Implementation Example 5: Partial Transmission-Based Positioning

The SRS can be configured with a partial transmission (partial sounding) on a BWP (or a virtual BWP, or a carrier, or a virtual carrier) as shown in FIG. 4. FIG. 4 illustrates an example of SRS transmissions including first to fifth partial transmissions. In FIG. 4, a block with a hatch pattern will be transmitted while a block without any hatch patterns will not be transmitted. In FIG. 4, each partial transmission has a hatched pattern which indicates a hop of 20 MHz. In FIG. 5, the block structure of the fifth partial transmission is shown as an example. First to fourth partial transmissions have a same block structure as that for the fifth partial transmission, although each transmission has different frequencies.

For this partial transmission-based positioning, a higher layer (or gNB) will configure a (virtual) BWP (or a carrier, or virtual carrier) with a relatively large bandwidth (e.g., 100 MHZ, or 273 RB@SCS-30 kHz) for a RedCap UE. For this relatively large bandwidth, a UE will transmit only one part of it (e.g., the first transmission is on the lowest frequency with 20 MHZ bandwidth, or 48 RB@SCS=30 kHz. e.g., the second transmission is on the second lowest frequency with 20 MHz bandwidth and one or more overlapped RB).

In some implementations, for this partial transmission-based positioning, the transmission number (i.e., ID) is associated with a symbol ID or a slot number or a system frame number.
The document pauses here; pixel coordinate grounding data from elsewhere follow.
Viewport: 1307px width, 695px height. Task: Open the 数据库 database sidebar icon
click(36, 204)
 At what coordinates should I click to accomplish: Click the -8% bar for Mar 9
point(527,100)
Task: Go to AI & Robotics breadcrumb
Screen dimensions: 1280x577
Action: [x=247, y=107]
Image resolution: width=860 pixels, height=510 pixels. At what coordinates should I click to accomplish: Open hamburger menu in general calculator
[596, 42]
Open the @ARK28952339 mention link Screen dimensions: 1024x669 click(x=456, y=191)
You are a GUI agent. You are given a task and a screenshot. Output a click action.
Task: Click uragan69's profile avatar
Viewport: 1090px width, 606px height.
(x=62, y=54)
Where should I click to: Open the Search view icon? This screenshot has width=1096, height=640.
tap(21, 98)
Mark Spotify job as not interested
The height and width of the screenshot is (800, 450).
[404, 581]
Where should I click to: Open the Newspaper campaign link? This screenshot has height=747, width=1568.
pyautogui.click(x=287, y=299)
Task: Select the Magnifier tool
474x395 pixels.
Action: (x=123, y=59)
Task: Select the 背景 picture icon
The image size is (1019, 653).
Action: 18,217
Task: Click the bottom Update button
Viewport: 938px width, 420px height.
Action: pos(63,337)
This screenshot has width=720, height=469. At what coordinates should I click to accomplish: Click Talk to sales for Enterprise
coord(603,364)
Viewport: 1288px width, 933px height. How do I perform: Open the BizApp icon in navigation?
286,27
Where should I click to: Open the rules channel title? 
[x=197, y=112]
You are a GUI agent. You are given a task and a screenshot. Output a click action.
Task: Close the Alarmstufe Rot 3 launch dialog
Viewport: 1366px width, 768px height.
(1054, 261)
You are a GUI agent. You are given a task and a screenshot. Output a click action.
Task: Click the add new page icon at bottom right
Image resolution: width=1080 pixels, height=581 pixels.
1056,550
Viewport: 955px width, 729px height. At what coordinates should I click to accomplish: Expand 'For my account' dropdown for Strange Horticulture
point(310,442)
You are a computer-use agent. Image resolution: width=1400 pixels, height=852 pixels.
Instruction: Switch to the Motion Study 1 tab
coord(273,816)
For example, the first partial transmission takes place at SFN mod SRS_Period=0 with the slot number being zero and the symbol ID being the first configured symbol (e.g., 12). In the example, the SFN is system frame number (0 to 1023), the SRS_Period is SRS period (e.g., 10 ms).

In some implementations, for this partial transmission-based positioning, the Comb size is one (all the sub-carrier in a RB). In some implementations, for this partial transmission-based positioning, the Comb size can be configured as one only.

In some implementations, for this partial transmission-based positioning, there is an extended bandwidth indication for the SRS resource. The SRS resource may be outside of current active BWP (or carrier). In some implementations, the bandwidth of reference signal for positioning can be outside of the current active (virtual) BWP (or sub-BWP). In some implementations, the reference signal for positioning can span outside of the current active (virtual) BWP (or sub-BWP).

In some implementations, for this partial transmission-based positioning, the partial transmission factor (PTF) can be configured. For example, the PTF can be configured as a transmission bandwidth in a time divided by total transmission bandwidth, e.g., 20 MHz/100 MHz=1/5, where the total transmission bandwidth is the summary of all the transmission bandwidth in a time. The PTF can be configured as other values without not being limited to the transmission bandwidth in a time divided by the total transmission bandwidth. In some other implementations, if the partial transmission factor (PTF) is not configured, then the partial transmission factor will be set as, for example, a transmission bandwidth in a time divided by total bandwidth.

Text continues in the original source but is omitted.